In fig. 2, 0 '-2' represents the process of entropy increase in the fuel pump for the propellant with mass m, and for the liquid fuel, the compression to the high pressure state is easier and the temperature rise in the whole process is smaller, so the vertical straight line represents the figure; 2' -4 is the isobaric combustion process of fuel propellant in the fuel gas generator; 4-5 is an isentropic expansion process of the rich-combustion gas after primary combustion in the turbine, and the rich-combustion gas drives the turbine to do work; 5-6 is an isobaric heat release process of fuel gas with mass m in a mixing chamber and incoming air in a mixing process; 0-2 is the isentropic compression process of the incoming flow air in the air inlet channel with unit mass; 2-3 is an isentropic compression process of the air with unit mass in the air compressor after passing through the air inlet channel; 3-6 is an isobaric endothermic process of the air with unit mass in the mixing chamber and the rich fuel gas after primary combustion in the mixing process; 6-7 is an isobaric combustion process of the fuel gas (1+ m) fully mixed in the mixing chamber in the combustion chamber; 7-9 is an isentropic expansion process of the mixed gas (1+ m) after secondary combustion in the tail nozzle; 9-0 is the isobaric heat release process of the mixed gas (1+ m) in the atmosphere, and finally the mixed gas is in a normal temperature and normal pressure state.

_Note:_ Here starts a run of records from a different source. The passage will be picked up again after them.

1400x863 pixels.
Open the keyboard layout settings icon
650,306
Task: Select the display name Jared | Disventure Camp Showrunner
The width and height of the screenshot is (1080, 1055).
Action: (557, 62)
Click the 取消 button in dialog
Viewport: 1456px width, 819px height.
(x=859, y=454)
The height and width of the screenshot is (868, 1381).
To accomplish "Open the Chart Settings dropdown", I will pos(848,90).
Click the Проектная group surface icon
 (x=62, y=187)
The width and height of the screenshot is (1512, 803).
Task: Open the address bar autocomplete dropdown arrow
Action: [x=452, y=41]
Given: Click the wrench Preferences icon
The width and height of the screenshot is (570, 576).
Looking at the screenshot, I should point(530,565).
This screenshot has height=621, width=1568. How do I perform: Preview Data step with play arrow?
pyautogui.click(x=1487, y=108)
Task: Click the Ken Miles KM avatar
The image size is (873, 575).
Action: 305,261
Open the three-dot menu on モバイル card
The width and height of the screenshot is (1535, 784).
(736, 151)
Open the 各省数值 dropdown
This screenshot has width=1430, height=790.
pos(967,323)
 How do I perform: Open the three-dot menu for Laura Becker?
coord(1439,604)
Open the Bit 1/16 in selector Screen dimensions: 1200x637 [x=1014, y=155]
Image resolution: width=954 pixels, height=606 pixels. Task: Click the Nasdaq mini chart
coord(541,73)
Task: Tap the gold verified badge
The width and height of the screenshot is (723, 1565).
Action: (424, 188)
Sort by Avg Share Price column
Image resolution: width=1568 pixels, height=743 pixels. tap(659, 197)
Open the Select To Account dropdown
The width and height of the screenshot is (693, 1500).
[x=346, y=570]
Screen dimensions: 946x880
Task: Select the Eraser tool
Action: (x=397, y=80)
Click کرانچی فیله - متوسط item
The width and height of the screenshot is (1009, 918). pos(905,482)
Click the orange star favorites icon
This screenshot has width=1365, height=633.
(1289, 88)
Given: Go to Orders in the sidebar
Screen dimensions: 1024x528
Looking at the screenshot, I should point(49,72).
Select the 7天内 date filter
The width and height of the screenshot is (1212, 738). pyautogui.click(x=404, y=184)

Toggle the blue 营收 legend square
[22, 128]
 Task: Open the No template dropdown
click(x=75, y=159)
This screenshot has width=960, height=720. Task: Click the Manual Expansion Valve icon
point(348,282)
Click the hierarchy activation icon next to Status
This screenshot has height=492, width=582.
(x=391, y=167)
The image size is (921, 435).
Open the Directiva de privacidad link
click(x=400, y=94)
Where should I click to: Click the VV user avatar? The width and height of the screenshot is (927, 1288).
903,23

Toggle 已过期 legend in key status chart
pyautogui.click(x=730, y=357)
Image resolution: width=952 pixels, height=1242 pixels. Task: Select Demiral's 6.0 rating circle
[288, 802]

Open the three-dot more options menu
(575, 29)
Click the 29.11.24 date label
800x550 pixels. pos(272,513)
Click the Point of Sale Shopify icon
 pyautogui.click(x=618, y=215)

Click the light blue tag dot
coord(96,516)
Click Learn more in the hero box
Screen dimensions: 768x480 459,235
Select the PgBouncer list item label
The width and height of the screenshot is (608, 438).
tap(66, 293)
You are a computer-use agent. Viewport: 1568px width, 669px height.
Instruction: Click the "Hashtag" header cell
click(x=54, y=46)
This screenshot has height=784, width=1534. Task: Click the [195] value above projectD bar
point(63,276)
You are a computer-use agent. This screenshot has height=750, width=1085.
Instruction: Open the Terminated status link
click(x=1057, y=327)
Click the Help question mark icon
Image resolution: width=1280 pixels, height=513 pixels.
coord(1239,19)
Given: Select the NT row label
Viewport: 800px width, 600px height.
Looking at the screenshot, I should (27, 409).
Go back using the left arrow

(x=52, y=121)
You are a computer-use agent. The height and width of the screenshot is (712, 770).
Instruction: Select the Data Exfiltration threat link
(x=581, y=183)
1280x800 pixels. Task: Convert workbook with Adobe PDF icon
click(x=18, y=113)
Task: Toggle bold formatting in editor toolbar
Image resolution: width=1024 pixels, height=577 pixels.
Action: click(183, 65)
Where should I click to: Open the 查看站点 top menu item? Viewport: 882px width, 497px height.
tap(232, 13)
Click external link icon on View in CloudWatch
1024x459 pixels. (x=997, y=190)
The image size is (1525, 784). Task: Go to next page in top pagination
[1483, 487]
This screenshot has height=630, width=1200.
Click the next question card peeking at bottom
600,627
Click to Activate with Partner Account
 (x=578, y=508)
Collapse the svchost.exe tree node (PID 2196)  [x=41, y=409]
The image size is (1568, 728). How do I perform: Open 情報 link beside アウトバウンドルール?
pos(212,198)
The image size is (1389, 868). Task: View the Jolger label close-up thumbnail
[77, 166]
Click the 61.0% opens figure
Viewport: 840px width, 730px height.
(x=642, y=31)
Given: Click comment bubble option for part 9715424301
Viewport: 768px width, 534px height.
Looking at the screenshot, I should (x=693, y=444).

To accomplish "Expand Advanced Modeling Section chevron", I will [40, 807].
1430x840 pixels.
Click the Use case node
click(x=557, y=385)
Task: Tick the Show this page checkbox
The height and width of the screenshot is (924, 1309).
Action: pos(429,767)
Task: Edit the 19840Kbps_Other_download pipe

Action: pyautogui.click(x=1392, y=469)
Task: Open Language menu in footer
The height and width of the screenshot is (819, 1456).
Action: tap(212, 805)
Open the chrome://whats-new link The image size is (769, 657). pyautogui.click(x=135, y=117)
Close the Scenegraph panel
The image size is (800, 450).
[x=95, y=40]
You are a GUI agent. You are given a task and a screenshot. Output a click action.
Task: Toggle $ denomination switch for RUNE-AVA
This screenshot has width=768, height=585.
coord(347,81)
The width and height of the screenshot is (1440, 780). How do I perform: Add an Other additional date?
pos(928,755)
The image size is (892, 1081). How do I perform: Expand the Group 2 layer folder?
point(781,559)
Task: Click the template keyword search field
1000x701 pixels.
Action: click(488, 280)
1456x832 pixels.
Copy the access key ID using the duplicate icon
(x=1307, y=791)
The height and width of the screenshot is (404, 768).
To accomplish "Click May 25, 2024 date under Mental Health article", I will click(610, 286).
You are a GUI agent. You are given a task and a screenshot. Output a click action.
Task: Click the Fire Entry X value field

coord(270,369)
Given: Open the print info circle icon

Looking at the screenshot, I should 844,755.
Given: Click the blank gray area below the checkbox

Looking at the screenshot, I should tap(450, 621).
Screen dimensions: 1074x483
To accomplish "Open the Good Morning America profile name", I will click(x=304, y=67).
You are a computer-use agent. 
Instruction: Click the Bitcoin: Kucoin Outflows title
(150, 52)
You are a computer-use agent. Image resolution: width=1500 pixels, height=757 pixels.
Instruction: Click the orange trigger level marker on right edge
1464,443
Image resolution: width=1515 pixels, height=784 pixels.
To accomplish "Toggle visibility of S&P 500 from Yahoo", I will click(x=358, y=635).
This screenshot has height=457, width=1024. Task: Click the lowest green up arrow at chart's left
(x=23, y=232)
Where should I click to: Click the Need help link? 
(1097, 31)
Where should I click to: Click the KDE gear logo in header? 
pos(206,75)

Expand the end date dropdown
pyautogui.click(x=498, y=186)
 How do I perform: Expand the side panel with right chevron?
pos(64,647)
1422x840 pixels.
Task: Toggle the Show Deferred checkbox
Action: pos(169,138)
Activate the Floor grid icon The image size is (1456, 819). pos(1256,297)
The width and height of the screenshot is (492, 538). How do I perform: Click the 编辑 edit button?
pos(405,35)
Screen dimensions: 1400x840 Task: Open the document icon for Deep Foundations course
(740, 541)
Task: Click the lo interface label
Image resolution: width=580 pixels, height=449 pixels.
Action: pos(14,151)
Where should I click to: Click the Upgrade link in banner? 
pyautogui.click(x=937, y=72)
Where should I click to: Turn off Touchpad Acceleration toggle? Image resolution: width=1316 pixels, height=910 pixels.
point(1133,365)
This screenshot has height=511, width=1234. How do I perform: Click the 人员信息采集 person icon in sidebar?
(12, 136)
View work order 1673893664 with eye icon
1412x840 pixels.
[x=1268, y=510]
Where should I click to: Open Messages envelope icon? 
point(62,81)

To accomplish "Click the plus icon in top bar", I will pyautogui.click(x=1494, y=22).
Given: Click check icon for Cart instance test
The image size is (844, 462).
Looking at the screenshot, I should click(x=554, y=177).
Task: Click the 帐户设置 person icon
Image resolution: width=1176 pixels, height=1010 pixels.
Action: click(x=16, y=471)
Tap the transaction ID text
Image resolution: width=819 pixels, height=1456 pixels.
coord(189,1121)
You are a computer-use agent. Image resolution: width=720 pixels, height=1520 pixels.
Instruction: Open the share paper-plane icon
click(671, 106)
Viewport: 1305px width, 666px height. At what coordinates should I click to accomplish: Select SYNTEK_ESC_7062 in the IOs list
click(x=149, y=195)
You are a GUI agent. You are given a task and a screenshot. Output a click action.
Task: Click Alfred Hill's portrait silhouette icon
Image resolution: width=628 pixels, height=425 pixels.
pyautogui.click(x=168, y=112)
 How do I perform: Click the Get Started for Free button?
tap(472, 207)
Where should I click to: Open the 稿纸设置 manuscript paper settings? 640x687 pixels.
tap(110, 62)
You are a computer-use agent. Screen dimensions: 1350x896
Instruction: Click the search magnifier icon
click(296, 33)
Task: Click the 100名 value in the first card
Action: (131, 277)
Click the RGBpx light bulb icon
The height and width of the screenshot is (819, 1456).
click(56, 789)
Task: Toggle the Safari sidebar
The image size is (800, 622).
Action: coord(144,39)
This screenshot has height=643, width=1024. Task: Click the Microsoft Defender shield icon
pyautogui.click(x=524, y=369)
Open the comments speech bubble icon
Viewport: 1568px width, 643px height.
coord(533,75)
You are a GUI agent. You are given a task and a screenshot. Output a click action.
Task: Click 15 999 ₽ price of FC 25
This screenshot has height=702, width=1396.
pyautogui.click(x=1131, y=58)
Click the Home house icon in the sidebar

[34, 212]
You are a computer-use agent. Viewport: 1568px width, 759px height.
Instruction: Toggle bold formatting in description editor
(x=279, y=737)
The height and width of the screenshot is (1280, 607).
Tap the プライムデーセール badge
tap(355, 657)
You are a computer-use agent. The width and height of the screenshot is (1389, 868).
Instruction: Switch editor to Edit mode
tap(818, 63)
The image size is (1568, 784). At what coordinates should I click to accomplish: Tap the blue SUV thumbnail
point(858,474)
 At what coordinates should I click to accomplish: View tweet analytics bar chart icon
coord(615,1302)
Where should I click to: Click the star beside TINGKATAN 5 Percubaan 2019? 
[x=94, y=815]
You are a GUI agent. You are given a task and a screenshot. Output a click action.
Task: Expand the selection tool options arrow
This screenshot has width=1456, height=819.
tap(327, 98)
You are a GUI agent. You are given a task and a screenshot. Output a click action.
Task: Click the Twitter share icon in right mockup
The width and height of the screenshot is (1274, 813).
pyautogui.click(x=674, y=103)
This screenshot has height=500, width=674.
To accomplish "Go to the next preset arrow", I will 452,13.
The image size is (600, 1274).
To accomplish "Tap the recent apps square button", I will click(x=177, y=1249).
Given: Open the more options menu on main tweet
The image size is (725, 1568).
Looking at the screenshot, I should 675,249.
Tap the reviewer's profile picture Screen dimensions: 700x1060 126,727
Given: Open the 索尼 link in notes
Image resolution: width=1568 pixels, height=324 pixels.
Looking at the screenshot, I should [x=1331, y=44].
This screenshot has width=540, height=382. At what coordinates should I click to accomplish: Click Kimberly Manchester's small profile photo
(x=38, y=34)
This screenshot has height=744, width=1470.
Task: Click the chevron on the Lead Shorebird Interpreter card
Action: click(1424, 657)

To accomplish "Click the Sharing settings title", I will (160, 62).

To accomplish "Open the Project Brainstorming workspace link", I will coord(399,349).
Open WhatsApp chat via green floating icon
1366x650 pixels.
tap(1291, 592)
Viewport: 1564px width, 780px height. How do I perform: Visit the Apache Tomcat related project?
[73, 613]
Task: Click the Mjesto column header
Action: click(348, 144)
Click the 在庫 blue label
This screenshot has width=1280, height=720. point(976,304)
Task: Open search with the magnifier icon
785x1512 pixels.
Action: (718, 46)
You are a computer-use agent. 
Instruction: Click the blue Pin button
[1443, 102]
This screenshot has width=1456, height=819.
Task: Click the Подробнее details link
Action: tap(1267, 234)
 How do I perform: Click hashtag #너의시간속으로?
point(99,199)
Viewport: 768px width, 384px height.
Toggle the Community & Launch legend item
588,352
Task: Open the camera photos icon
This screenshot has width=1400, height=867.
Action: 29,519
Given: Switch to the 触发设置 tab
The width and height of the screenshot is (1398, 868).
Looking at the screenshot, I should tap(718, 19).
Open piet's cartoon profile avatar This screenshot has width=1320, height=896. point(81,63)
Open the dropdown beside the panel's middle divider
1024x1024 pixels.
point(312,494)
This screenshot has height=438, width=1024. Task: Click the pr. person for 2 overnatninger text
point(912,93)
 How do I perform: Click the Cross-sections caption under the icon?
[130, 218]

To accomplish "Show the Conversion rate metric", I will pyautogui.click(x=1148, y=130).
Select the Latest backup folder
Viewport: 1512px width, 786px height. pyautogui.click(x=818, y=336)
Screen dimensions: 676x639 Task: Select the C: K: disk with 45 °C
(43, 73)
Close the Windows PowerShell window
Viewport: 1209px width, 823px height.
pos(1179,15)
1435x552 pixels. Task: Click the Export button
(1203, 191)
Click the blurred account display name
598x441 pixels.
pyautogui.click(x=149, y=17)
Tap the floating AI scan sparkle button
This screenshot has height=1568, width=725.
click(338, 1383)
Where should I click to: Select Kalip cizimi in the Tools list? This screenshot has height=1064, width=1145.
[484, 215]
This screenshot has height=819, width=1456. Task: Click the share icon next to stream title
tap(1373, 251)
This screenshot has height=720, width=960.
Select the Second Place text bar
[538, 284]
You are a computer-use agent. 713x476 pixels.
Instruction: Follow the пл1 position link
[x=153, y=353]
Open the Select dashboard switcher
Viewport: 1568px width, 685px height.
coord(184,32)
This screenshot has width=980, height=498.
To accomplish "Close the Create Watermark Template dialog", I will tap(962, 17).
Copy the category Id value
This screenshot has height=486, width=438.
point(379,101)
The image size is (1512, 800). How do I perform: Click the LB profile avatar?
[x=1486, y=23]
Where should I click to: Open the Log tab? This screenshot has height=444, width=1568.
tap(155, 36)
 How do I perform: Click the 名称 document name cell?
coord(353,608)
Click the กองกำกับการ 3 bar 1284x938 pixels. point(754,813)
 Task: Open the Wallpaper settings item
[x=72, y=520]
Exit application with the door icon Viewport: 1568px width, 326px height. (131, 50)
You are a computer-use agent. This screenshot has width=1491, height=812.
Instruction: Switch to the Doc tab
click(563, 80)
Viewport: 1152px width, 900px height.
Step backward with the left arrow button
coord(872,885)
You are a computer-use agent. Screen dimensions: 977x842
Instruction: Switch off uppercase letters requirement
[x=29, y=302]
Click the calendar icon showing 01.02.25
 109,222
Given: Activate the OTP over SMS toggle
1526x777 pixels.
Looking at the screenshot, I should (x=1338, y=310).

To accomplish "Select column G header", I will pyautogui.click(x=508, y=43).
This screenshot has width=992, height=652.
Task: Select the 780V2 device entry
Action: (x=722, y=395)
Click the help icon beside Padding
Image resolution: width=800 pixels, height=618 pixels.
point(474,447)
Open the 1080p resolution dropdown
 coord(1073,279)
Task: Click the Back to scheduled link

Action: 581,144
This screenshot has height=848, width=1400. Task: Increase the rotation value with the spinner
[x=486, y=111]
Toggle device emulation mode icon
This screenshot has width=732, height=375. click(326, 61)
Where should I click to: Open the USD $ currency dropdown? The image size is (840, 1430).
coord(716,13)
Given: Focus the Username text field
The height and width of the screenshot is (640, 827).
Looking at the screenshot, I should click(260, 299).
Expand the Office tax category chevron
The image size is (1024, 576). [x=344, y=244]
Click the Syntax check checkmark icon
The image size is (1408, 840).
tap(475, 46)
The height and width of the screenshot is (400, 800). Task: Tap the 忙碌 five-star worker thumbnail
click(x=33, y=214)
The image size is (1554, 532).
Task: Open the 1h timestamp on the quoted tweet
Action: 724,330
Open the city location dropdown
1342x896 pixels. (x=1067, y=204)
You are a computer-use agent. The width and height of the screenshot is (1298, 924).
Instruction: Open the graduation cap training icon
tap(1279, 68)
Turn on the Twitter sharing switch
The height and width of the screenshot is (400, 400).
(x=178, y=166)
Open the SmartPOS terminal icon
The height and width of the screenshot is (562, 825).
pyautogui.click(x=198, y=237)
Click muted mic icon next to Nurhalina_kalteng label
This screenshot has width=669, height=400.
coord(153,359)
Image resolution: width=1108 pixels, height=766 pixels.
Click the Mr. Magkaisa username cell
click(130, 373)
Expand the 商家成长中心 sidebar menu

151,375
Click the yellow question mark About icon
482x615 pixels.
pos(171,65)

In summary, the conventional ATR engine thermodynamic cycle corresponds to the brayton cycle, with the incoming air as the unit of study. The ideal thermodynamic cycle P-V diagram and the T-S diagram of the PD-ATR engine are shown in FIG. 3, compared with the ideal isobaric cycle (FIG. 2) of the traditional ATR engine, the heating process of the ideal detonation cycle of the PD-ATR engine is a detonation heating process, and due to the self-pressurization characteristic of the PDC, the PD-ATR engine can be pressurized again after bypass air and bypass rich-fuel gas are uniformly mixed in the pulse detonation combustor, the temperature and the pressure of the outlet of the pulse detonation combustor can be increased, namely 7 points can be moved upwards, and the temperature ratio and the pressure ratio of the whole engine can be increased.

Although embodiments of the present invention have been shown and described above, it is understood that the above embodiments are exemplary and should not be construed as limiting the present invention, and that variations, modifications, substitutions and alterations can be made in the above embodiments by those of ordinary skill in the art without departing from the principle and spirit of the present invention.

Claims

1. An air turbine rocket engine based on pulse detonation comprises an air inlet channel, a gas compressor, a gas generator, a turbine and a spray pipe, and is characterized in that: the device also comprises a mixed flow and reverse transmission prevention structure and a pulse detonation combustion chamber;

2. A pulse detonation based air turbine rocket engine in accordance with claim 1 wherein: the pulse detonation combustor adopts an annular combustor structure or a multi-pipe fan-shaped structure.

3. A pulse detonation based air turbine rocket engine in accordance with claim 1 wherein: the rich combustion gas discharged from the turbine is a mixed gas discharged from the turbine with combustion products and a part of unburned fuel, and having a certain pressure and temperature.

4. A pulse detonation based air turbine rocket engine in accordance with claim 3 wherein: the mixed flow and reverse transmission prevention structure is used for intensively mixing the rich fuel gas discharged from the turbine and the compressed air obtained by the air compressor, and can inhibit and isolate high-pressure pulsation in the pulse detonation combustion chamber, so that pressure disturbance and fuel gas are not reversely transmitted into the turbine and the air compressor.